And I still find it so hard

“Blue Monday” by New Order turned 40 the other day, and I am just old enough to remember it being new, and if there’s anything I really need it’s something to make me feel old… Anyway, the Graun has a piece by Alexis Petridis looking at some of the tunes that inspired it and that it in turn inspired, and I was intrigued by a reference to something called Gerry and the Holograms, which I dimly recalled having heard of somewhere but I couldn’t place where; I now gather it is widely considered by those who’ve heard it to have been a primary source for “Blue Monday”. Anyway, I duly went in search of them and found this:

Now, Bernard Sumner has denied having heard this and claimed “Mighty Real” by Sylvester was actually what New Order really ripped off, but GODDAMN. If Sumner’s telling the truth, then we have a truly odd case of parallelism at work here… I know there’s not exactly an infinite number of ways in which you can combine notes so you’re perfectly likely to innocently come up with a note sequence someone else has already come up with, but even so. But Petridis reckons the band have been otherwise honest about where they nicked bits of “Blue Monday” from, and Sumner said he would’ve admitted it if he had borrowed from “Gerry”. So.

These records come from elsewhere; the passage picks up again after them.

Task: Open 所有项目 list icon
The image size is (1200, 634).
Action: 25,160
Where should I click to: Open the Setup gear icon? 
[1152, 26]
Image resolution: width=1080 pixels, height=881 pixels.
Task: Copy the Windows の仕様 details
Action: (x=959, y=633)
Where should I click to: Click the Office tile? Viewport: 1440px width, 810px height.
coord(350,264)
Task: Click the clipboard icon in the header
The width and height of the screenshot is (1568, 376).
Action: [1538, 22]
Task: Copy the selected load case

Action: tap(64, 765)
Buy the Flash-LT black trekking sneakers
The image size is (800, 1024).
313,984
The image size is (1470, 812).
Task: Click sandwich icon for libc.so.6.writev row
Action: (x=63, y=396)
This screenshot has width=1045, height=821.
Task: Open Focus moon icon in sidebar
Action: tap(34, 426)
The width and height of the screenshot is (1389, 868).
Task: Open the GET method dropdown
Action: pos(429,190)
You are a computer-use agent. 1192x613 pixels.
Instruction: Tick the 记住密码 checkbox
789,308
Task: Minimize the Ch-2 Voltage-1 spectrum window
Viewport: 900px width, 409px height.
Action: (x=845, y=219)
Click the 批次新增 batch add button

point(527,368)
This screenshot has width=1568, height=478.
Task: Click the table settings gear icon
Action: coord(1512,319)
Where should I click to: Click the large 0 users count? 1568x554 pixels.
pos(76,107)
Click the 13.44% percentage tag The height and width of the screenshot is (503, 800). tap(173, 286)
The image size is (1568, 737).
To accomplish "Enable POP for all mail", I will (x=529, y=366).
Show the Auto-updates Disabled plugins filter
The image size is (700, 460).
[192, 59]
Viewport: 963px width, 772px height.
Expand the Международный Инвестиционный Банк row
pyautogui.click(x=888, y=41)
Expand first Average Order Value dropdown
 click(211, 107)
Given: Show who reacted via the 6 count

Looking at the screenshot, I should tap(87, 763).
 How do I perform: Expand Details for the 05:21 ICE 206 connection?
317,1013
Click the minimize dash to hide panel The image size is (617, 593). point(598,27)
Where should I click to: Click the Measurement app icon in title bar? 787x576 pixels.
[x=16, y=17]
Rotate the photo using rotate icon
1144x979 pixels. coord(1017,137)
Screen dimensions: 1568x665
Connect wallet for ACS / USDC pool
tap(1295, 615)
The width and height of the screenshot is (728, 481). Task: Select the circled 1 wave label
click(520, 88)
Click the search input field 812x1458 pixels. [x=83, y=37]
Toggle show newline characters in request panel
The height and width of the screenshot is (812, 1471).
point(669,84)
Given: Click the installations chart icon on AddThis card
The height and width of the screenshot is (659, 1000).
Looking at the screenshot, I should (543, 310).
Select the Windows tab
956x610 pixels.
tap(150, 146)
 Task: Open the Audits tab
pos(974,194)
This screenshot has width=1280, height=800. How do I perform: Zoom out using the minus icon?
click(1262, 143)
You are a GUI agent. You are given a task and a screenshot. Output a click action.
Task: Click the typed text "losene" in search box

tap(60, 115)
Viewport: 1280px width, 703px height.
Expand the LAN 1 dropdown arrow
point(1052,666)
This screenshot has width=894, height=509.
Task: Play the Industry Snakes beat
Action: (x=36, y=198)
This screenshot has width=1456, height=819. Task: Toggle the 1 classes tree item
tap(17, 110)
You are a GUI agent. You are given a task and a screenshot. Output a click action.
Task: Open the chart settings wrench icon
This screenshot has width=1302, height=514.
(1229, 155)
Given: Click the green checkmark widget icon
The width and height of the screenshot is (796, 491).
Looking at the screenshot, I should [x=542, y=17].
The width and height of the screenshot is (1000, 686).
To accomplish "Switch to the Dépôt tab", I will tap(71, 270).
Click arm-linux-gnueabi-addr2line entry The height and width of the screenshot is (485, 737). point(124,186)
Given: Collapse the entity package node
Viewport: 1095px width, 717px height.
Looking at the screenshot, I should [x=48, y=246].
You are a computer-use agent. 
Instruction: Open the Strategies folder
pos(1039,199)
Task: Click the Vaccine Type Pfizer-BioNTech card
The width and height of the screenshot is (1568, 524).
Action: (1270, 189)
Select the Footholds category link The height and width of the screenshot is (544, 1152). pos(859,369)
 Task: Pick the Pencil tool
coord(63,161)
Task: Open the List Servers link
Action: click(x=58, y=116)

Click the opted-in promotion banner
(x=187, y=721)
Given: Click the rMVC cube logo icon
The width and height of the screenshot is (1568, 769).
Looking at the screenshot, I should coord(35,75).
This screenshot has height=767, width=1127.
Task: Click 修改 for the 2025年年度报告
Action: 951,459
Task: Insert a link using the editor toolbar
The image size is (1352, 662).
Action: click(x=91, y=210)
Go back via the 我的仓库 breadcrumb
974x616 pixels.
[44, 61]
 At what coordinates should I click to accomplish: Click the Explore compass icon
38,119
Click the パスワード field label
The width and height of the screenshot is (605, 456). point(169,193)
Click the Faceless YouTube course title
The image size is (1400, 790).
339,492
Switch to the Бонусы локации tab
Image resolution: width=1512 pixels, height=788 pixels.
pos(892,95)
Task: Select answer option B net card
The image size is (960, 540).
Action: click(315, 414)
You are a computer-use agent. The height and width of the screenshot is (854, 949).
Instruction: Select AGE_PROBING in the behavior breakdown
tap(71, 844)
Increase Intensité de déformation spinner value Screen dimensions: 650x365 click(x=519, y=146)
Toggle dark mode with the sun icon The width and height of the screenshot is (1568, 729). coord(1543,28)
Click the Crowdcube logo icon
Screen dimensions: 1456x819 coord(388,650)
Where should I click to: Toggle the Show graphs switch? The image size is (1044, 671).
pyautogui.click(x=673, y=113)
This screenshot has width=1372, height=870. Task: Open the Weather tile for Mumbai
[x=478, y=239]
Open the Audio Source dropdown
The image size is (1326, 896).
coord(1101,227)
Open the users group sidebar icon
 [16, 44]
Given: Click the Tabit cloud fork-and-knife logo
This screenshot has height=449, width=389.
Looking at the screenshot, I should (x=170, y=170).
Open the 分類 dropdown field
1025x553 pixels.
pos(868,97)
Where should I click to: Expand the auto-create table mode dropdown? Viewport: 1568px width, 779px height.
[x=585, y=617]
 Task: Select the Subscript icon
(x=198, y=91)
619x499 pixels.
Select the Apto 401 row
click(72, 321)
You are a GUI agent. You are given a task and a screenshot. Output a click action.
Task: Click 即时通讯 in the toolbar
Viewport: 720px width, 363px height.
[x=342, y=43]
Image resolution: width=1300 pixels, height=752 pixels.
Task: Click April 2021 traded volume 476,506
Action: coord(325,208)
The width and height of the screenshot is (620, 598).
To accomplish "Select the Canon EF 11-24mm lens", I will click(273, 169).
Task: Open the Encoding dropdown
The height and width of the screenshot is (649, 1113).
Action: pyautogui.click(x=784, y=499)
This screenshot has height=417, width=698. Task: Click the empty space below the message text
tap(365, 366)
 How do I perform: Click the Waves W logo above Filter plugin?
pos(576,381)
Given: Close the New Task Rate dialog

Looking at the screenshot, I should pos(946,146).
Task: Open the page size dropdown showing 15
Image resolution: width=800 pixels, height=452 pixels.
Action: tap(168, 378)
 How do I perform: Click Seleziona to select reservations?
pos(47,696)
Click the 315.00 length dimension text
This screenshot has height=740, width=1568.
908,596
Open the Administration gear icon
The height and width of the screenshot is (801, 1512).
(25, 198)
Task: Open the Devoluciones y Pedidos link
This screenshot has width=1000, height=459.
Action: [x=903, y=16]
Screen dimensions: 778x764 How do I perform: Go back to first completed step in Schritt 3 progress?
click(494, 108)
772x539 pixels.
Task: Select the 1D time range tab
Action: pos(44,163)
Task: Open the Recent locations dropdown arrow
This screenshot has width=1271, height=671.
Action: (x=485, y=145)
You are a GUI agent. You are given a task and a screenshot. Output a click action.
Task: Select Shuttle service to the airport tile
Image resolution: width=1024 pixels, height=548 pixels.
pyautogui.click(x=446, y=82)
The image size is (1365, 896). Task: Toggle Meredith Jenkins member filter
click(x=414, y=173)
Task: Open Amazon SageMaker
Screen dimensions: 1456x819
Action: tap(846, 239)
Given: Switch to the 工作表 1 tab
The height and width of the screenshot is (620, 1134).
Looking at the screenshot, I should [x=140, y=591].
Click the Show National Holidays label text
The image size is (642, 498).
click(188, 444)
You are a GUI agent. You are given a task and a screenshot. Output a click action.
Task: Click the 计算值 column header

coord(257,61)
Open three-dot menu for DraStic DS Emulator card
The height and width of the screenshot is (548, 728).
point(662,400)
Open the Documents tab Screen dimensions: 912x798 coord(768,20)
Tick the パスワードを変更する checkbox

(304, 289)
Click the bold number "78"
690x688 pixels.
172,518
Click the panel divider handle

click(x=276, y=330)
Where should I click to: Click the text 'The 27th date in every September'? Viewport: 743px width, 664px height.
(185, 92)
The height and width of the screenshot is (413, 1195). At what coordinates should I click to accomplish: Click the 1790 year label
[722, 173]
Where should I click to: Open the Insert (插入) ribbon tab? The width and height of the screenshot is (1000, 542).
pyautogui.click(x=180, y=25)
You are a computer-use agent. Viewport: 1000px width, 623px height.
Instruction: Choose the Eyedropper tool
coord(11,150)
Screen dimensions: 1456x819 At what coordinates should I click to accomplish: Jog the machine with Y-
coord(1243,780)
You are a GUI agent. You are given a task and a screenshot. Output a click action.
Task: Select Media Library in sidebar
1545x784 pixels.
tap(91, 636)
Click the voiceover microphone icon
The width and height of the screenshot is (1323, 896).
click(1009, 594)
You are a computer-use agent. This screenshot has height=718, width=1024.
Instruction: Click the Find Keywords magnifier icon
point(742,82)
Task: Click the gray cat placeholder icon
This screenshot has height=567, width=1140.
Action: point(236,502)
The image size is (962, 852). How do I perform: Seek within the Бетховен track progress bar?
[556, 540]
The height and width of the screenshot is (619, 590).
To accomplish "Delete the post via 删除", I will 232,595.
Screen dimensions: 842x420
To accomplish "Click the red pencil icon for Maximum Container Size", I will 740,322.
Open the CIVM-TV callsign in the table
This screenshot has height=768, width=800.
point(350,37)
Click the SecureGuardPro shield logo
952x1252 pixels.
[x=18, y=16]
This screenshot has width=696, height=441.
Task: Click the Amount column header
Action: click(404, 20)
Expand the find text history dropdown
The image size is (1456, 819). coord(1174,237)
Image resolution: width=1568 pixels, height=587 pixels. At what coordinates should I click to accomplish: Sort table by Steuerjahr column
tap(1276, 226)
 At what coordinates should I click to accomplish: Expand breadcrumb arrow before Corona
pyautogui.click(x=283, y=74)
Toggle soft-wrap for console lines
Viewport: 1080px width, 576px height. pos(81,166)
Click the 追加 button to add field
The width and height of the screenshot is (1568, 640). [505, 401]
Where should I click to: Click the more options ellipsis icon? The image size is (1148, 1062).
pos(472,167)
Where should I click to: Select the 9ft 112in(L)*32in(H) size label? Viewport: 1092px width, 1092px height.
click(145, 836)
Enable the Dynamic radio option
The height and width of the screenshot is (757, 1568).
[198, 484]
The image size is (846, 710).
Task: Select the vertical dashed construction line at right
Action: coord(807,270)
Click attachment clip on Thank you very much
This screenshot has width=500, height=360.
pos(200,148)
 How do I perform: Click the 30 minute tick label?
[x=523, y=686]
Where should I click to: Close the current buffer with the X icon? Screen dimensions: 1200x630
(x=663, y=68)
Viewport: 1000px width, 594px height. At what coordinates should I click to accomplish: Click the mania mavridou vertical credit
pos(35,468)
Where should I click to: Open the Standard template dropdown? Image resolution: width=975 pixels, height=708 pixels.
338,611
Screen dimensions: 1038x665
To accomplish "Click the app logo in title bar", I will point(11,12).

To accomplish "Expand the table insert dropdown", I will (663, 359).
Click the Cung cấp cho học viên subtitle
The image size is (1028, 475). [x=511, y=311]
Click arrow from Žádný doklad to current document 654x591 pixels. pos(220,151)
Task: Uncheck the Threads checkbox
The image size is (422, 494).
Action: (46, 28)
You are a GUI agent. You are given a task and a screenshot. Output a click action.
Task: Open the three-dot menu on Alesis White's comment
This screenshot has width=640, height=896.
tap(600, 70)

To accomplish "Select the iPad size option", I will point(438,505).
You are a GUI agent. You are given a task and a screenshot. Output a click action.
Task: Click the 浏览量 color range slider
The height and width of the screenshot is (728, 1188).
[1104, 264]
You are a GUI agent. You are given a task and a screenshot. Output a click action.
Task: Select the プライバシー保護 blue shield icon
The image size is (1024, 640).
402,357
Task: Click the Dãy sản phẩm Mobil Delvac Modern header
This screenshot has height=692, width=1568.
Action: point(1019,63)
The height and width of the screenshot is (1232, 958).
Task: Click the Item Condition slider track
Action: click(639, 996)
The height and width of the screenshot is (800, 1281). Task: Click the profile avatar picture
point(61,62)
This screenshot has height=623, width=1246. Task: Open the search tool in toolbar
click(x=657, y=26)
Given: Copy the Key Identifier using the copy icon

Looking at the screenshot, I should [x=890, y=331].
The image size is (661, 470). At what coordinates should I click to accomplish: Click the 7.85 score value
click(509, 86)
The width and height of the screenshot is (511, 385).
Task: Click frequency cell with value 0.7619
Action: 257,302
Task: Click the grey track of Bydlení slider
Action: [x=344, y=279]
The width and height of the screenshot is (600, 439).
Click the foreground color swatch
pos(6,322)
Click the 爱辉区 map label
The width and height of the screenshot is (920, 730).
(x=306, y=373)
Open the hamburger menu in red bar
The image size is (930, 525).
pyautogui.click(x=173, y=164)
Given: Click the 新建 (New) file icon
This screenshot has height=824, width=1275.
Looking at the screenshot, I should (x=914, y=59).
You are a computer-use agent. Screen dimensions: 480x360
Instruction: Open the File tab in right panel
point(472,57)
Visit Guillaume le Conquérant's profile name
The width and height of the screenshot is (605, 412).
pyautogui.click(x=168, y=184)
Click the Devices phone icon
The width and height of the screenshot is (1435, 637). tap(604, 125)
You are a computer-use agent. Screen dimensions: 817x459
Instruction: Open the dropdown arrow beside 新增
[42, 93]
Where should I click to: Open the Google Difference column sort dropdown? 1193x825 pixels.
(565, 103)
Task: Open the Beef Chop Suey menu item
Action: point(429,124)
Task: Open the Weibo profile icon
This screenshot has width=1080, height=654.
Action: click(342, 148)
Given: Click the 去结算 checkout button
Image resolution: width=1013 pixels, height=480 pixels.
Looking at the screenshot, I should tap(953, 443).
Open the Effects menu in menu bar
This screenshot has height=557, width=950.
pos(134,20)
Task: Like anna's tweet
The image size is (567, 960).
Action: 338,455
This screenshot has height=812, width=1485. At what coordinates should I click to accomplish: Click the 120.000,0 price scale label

Anyway, Gerry and the Holograms were a duo of fellow Mancs who had variously played with the Albertos and John Cooper Clarke and released two singles in 1979, one of which was designed to be unplayable cos the record was sealed inside the sleeve with glue, rendering it impossible to play the disc even if you could get it out of the sleeve. Much more of an absurdist art project than a band (their label was in fact called Absurd Records), hilariously the “music” on the unplayable record was actually two minutes of silence. Frank Zappa was a fan. Found their complete works on Bandcamp, too.